After Birmingham-Southern College, he spent almost his whole life in Illinois, as a graduate student at Garrett Theological Seminary and Northwestern University, and as a Religion professor at Illinois Wesleyan University.

But this is the one thing you need to know about G.L. Story: he was a lover.

He loved his children and grandchildren. He loved his friends and colleagues. He loved learning and scholarship. He loved The New Testament. He loved mochas at Barnes & Noble. He loved books and movies. Most of all, he loved his wife. For 61 years.

Helen and I visited G.L. and Bettie in the spring of 2014. They asked us to stay for supper. Their health was not good, and we did not want to put extra pressure on them, but their lovely and beloved helper, Kay Lynn, had left a jello salad for them, and they had some leftovers, and Helen and Bettie bustled around in the kitchen, in that special way that older ladies bustle, and put a delightful meal on the table, while I helped G.L. with his walker and oxygen cord as we maneuvered our way to the dining room. Bettie was the last to arrive at the table. Before she got seated, G.L. looked up at her and, I think with no awareness that anyone else was even present, said to her, with total adoration, “I love you so much.” She smiled that little smile and said, “I know you do.’

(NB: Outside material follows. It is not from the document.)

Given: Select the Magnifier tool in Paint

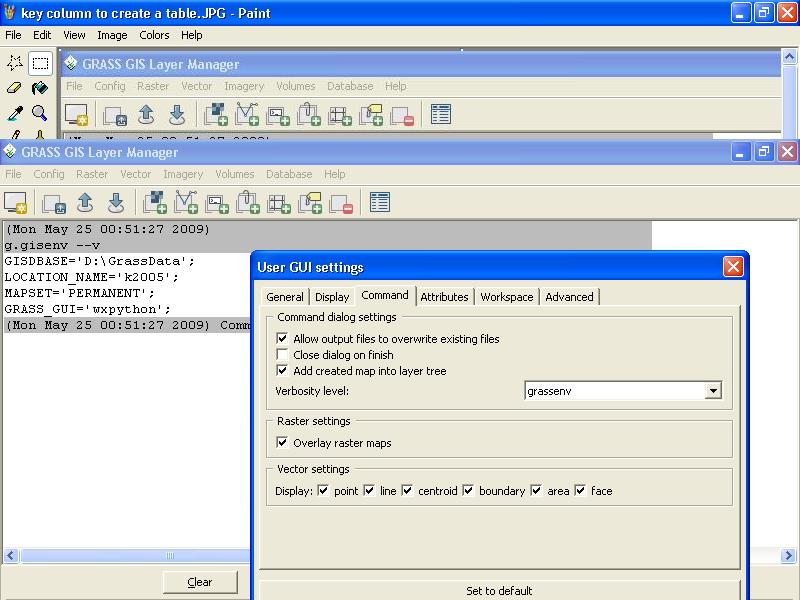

It never occurred to us then, I think to anybody, that G.L. would ever have to get along without Bettie, that she would die first. That’s what happened, though. G.L. continued to be his kind, loving self, but he didn’t have much reason to go on.

G.L. did not set the world on fire, but he tended so well the fire around which his wife and family and friends gathered for warmth against the uncaring of the world. If there is a life to come, the one thing you need to know about G.L.’s place in it is this: G.L. will be there as a lover.

Adios, mi Corazon…

John Robert McFarland
johnrobertmcfarland@gmail.com

The “place of winter” mentioned in the title line is Iron Mountain, in Michigan’s Upper Peninsula [The UP], where life is defined by winter even in the summer! [This phrase is explained in the post for March 20, 2014.]

I tweet as yooper1721.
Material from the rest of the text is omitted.